##### Document section #####
Balancing regeneration and cancer

The proliferation of cells must balance the longevity assured by tissue renewal against the risk of developing cancer. The tumour-suppressor protein p16INK4a seems to act at the pivot of this delicate equilibrium.

Tissue repair and regeneration are essential for longevity in complex animals, and often depend on the proliferation of unspecialized cells known as stem or progenitor cells. In many tissues, the regenerative capacity of such cells declines with age, and it is thought that this decline drives many age-related symptoms1. But stem/progenitor-cell proliferation is a double-edged sword. Although it ensures tissue repair and regeneration, it also puts tissues at risk of hyperproliferative diseases, the most deadly of which is cancer. This risk is mitigated by tumour-suppressor mechanisms, which either eliminate potential cancer cells by programmed cell death (apoptosis) or prevent their proliferation, often by permanently halting the cell division cycle (senescence). Therefore, the benefits to longevity afforded by stem/progenitor-cell proliferation might be compromised by mechanisms that prevent life-threatening cancer2. Three papersFootnote 1 in this issue now find that this is indeed the case3,4,5.

In mammals, the p16INK4a protein inhibits cell-cycle progression and induces cellular senescence6, and its expression rises with age in many tissues, as does the accumulation of dysfunctional senescent cells7,8. Janzen et al.3 (page 421) find that p16INK4a levels increase with age in mouse 'haematopoietic' stem cells (HSCs) derived from the bone marrow. Other bone-marrow cells did not express p16INK4a in an age-dependent manner, so p16INK4a is a bio-marker of ageing HSCs in the bone marrow.

But is this rise in p16INK4a expression biologically important? HSCs give rise to mature white blood cells. They can reconstitute these immune cells after being transplanted into mice that have been irradiated, and so have no HSCs. This reconstitution ability declines with age. Janzen et al.3 report that young mice (2–3 months old) that lack the p16INK4a protein (p16INK4a−/− mice) have similar numbers of HSCs to normal, 'wild-type' mice of the same age. Moreover, the wild-type and p16INK4a−/− HSCs are equally able to reconstitute an immune system after transplantation.

Later in life (14–20 months), however, the p16INK4a−/− mice had significantly more HSCs than wild-type mice. The older p16INK4a−/− HSC populations also had more dividing cells and were better able to reconstitute an immune system than were wild-type HSCs from mice of the same age. So lack of p16INK4a slows the age-associated decline in HSC function. Unexpectedly, however, the young p16INK4a−/− HSCs were less effective at reconstituting an immune system than were wild-type HSCs of either age. These findings suggest that, in young animals, p16INK4a prevents premature HSC exhaustion under the intense proliferative demand following transplantation. But in older animals, p16INK4a restricts HSC proliferation both under normal steady-state conditions and after transplantation.

Krishnamurthy et al.4 (page 453) studied a very different tissue in mice — the pancreas, which also shows an age-associated decline in function (here measured by insulin production) and in regenerative capacity. Expression of p16INK4a also increased in the pancreas during ageing (3–4 months compared with 16–20 months). This rise was confined mainly to the pancreatic islets, the cell clusters that contain insulin-producing β-cells and their progenitors.
#####
• Required action: Using the article on regeneration and cancer, restate the paragraph that opens "In mammals, the p16INK4a protein" as a short bulleted list that keeps its main facts.
##### Data records #####
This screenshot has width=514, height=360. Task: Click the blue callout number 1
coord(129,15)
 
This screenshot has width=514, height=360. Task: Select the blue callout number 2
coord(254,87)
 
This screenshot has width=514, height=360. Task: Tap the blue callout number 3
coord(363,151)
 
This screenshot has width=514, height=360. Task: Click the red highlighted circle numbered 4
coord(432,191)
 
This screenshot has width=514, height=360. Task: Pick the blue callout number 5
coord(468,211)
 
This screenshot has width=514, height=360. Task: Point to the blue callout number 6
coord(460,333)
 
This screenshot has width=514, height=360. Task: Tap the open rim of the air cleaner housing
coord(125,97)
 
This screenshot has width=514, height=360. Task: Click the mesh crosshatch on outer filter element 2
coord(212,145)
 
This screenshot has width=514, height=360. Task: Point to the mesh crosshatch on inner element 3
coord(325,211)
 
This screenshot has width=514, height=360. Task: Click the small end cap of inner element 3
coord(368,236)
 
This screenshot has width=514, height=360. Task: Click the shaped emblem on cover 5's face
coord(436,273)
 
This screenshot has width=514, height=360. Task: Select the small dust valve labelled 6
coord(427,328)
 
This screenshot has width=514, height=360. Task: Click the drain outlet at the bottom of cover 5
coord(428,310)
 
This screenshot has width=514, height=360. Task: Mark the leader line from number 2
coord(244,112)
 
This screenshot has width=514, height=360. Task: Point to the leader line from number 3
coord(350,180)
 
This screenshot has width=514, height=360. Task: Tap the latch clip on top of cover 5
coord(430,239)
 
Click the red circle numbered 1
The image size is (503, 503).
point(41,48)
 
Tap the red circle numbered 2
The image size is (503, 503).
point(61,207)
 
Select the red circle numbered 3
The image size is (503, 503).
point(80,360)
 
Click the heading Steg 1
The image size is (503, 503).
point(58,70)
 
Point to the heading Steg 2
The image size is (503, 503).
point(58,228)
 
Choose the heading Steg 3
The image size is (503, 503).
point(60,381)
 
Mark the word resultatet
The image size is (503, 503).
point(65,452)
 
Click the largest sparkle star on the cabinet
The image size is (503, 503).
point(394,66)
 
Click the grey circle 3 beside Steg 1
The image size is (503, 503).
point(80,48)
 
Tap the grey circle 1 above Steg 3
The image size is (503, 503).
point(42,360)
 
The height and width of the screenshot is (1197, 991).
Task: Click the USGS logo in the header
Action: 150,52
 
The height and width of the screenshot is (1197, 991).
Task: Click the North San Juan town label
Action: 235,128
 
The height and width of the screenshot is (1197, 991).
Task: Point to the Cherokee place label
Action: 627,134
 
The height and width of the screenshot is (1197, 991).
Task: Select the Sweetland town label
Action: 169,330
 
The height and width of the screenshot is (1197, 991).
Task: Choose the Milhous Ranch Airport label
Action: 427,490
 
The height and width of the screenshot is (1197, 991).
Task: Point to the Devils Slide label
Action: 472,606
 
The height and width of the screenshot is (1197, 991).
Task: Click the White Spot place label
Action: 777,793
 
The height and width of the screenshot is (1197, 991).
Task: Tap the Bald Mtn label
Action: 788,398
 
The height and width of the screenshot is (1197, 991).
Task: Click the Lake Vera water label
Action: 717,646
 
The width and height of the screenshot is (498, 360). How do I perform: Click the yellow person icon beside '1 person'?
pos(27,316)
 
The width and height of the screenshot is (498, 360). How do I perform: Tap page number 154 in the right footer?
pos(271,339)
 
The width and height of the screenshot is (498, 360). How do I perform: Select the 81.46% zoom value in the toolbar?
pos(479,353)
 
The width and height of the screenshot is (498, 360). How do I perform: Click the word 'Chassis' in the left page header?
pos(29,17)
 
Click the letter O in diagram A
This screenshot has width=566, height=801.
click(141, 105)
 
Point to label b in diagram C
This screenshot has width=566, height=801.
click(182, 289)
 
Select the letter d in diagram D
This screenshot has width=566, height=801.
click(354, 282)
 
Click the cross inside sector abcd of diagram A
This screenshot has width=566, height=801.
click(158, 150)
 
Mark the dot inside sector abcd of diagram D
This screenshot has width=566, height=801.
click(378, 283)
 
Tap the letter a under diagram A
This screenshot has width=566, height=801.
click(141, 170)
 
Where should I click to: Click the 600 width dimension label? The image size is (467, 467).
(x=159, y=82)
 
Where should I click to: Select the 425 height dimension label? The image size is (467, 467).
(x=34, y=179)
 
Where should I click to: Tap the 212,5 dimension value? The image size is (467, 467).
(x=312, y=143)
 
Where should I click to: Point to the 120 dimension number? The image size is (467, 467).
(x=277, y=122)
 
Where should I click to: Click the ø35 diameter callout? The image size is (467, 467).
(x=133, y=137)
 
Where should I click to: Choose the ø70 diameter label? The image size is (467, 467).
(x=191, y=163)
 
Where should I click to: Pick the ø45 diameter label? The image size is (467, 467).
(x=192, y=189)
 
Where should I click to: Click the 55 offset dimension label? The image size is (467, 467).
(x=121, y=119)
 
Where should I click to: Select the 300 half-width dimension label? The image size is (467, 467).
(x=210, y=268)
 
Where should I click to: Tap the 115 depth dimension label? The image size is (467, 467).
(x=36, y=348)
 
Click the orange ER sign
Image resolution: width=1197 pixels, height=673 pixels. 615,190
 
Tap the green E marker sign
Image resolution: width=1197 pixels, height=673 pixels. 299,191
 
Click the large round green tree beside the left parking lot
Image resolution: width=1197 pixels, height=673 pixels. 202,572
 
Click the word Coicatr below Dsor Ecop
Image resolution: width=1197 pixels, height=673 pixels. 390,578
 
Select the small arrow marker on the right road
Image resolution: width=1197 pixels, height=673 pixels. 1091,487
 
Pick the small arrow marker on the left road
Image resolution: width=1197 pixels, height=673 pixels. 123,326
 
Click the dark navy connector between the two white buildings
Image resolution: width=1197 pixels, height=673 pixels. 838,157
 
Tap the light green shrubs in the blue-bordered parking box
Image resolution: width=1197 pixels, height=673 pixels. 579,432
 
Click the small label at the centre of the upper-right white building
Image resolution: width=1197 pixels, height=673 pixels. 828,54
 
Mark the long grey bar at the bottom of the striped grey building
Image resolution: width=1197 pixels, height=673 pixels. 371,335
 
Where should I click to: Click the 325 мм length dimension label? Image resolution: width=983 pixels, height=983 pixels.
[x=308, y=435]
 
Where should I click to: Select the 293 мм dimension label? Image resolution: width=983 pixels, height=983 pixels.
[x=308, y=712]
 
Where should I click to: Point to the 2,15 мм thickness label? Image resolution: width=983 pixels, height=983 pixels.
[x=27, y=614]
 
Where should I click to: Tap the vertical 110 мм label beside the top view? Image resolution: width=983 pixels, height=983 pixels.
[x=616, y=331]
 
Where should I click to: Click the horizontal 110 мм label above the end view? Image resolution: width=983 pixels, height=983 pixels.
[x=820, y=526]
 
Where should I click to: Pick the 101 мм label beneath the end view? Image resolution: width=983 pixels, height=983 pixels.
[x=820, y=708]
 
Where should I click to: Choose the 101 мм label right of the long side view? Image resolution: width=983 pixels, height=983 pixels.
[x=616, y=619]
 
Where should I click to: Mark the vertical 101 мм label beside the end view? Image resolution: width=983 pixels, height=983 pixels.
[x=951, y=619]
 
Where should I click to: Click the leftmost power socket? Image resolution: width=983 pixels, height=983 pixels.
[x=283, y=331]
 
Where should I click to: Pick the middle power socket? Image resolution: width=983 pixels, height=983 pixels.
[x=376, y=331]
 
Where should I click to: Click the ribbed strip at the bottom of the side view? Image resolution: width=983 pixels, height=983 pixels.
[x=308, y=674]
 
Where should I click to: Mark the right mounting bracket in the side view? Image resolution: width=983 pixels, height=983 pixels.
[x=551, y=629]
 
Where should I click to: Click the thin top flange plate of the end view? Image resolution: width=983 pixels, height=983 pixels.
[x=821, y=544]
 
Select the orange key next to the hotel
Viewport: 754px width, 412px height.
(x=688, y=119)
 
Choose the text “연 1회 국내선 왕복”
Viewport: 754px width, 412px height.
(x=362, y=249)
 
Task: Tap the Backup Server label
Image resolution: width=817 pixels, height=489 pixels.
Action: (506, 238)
#####
• Answer for this exercise:
- In mammals, p16INK4a inhibits cell-cycle progression and induces cellular senescence.
- Its expression rises with age in many tissues, as does the buildup of dysfunctional senescent cells.
- Janzen et al. found that p16INK4a levels increase with age in mouse hematopoietic stem cells (HSCs) from the bone marrow.
- Other bone-marrow cells did not express p16INK4a in an age-dependent way, so it serves as a biomarker of aging HSCs in the bone marrow.